▶ **EXERCISE TASK**
Reproduce the items below without alteration, beginning with the first item and stopping after the line that contains "pyautogui.click(x=283, y=773)".

▶ **PROVIDED ENTRIES**
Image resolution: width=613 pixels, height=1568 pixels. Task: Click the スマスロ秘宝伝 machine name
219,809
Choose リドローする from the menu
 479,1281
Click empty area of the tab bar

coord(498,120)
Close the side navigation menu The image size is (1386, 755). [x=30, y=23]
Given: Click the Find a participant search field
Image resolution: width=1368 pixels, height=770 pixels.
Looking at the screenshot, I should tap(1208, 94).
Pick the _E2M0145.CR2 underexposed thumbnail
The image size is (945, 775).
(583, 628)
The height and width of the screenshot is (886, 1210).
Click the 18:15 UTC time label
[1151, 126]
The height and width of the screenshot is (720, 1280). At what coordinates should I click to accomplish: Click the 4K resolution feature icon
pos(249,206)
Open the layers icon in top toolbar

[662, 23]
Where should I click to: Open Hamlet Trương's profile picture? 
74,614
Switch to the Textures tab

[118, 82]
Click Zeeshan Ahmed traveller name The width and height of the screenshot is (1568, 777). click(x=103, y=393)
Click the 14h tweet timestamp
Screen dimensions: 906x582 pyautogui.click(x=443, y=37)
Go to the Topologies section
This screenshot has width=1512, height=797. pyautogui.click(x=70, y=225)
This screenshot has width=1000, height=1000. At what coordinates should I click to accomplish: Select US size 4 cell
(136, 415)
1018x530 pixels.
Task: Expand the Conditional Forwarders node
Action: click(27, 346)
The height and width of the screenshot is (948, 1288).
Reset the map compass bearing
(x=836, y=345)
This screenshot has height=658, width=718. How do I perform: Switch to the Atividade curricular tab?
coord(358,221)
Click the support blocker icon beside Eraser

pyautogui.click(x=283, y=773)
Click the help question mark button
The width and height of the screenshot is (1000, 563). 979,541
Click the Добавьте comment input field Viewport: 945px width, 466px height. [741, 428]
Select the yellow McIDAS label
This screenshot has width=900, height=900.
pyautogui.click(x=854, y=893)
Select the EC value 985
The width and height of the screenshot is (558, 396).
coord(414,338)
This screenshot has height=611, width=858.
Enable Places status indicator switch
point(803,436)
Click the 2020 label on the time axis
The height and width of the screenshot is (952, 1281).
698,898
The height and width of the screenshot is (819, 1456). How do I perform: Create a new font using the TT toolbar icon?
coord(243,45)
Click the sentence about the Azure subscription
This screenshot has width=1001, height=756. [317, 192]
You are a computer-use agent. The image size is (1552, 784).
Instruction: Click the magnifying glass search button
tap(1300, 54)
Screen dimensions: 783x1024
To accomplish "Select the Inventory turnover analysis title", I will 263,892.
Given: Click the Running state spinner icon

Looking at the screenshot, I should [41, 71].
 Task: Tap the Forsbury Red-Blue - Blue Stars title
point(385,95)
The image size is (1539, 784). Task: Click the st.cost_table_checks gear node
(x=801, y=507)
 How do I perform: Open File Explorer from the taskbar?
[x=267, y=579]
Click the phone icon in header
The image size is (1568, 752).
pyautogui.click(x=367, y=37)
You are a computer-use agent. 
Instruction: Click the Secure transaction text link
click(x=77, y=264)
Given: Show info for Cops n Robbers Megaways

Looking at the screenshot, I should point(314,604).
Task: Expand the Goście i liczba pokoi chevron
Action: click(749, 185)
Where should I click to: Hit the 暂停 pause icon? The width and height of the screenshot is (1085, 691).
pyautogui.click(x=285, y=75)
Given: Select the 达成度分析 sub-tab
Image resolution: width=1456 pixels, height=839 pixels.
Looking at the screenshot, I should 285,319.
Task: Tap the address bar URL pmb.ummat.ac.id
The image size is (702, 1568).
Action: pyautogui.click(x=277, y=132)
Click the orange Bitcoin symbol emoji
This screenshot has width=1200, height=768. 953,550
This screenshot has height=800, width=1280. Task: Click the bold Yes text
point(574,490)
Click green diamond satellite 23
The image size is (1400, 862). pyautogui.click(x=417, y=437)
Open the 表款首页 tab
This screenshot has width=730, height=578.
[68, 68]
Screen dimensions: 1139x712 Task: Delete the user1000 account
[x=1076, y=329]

▶ **RESULT OF THIS EXERCISE**
Image resolution: width=613 pixels, height=1568 pixels. Task: Click the スマスロ秘宝伝 machine name
219,809
Choose リドローする from the menu
 479,1281
Click empty area of the tab bar

coord(498,120)
Close the side navigation menu The image size is (1386, 755). [x=30, y=23]
Given: Click the Find a participant search field
Image resolution: width=1368 pixels, height=770 pixels.
Looking at the screenshot, I should tap(1208, 94).
Pick the _E2M0145.CR2 underexposed thumbnail
The image size is (945, 775).
(583, 628)
The height and width of the screenshot is (886, 1210).
Click the 18:15 UTC time label
[1151, 126]
The height and width of the screenshot is (720, 1280). At what coordinates should I click to accomplish: Click the 4K resolution feature icon
pos(249,206)
Open the layers icon in top toolbar

[662, 23]
Where should I click to: Open Hamlet Trương's profile picture? 
74,614
Switch to the Textures tab

[118, 82]
Click Zeeshan Ahmed traveller name The width and height of the screenshot is (1568, 777). click(x=103, y=393)
Click the 14h tweet timestamp
Screen dimensions: 906x582 pyautogui.click(x=443, y=37)
Go to the Topologies section
This screenshot has width=1512, height=797. pyautogui.click(x=70, y=225)
This screenshot has width=1000, height=1000. At what coordinates should I click to accomplish: Select US size 4 cell
(136, 415)
1018x530 pixels.
Task: Expand the Conditional Forwarders node
Action: click(27, 346)
The height and width of the screenshot is (948, 1288).
Reset the map compass bearing
(x=836, y=345)
This screenshot has height=658, width=718. How do I perform: Switch to the Atividade curricular tab?
coord(358,221)
Click the support blocker icon beside Eraser

pyautogui.click(x=283, y=773)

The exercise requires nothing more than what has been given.